> THE TASK: Your answer must be the records, copied with no change.

> DATA RECORDS:
• • • •

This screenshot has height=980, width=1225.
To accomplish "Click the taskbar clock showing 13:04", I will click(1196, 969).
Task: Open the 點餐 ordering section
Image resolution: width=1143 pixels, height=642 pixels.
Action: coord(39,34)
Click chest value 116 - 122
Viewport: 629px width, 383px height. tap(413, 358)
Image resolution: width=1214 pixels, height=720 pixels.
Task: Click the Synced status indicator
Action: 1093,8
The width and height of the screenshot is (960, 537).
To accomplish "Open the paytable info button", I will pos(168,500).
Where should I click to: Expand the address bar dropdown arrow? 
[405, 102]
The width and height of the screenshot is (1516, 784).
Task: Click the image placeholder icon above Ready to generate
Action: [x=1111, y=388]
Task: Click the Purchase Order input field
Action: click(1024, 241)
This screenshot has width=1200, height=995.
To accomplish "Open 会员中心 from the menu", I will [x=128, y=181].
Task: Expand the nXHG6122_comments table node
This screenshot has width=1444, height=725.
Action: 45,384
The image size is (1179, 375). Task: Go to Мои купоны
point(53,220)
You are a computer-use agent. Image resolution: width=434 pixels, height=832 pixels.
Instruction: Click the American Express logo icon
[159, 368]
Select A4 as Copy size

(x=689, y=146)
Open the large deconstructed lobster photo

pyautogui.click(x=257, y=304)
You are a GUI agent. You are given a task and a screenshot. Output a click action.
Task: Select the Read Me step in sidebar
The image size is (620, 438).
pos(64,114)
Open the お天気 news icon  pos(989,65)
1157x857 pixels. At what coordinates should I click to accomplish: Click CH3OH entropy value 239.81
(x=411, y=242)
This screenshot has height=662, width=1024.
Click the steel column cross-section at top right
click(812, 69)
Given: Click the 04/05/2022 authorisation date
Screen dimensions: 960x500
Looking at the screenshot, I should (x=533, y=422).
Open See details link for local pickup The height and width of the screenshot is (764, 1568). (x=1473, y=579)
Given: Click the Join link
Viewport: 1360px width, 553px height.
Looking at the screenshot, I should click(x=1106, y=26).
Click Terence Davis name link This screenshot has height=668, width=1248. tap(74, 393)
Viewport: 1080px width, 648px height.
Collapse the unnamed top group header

• • • •

> YOUR RESPONSE:
This screenshot has height=980, width=1225.
To accomplish "Click the taskbar clock showing 13:04", I will click(1196, 969).
Task: Open the 點餐 ordering section
Image resolution: width=1143 pixels, height=642 pixels.
Action: coord(39,34)
Click chest value 116 - 122
Viewport: 629px width, 383px height. tap(413, 358)
Image resolution: width=1214 pixels, height=720 pixels.
Task: Click the Synced status indicator
Action: 1093,8
The width and height of the screenshot is (960, 537).
To accomplish "Open the paytable info button", I will pos(168,500).
Where should I click to: Expand the address bar dropdown arrow? 
[405, 102]
The width and height of the screenshot is (1516, 784).
Task: Click the image placeholder icon above Ready to generate
Action: [x=1111, y=388]
Task: Click the Purchase Order input field
Action: click(1024, 241)
This screenshot has width=1200, height=995.
To accomplish "Open 会员中心 from the menu", I will [x=128, y=181].
Task: Expand the nXHG6122_comments table node
This screenshot has width=1444, height=725.
Action: 45,384
The image size is (1179, 375). Task: Go to Мои купоны
point(53,220)
You are a computer-use agent. Image resolution: width=434 pixels, height=832 pixels.
Instruction: Click the American Express logo icon
[159, 368]
Select A4 as Copy size

(x=689, y=146)
Open the large deconstructed lobster photo

pyautogui.click(x=257, y=304)
You are a GUI agent. You are given a task and a screenshot. Output a click action.
Task: Select the Read Me step in sidebar
The image size is (620, 438).
pos(64,114)
Open the お天気 news icon  pos(989,65)
1157x857 pixels. At what coordinates should I click to accomplish: Click CH3OH entropy value 239.81
(x=411, y=242)
This screenshot has height=662, width=1024.
Click the steel column cross-section at top right
click(812, 69)
Given: Click the 04/05/2022 authorisation date
Screen dimensions: 960x500
Looking at the screenshot, I should (x=533, y=422).
Open See details link for local pickup The height and width of the screenshot is (764, 1568). (x=1473, y=579)
Given: Click the Join link
Viewport: 1360px width, 553px height.
Looking at the screenshot, I should click(x=1106, y=26).
Click Terence Davis name link This screenshot has height=668, width=1248. tap(74, 393)
Viewport: 1080px width, 648px height.
Collapse the unnamed top group header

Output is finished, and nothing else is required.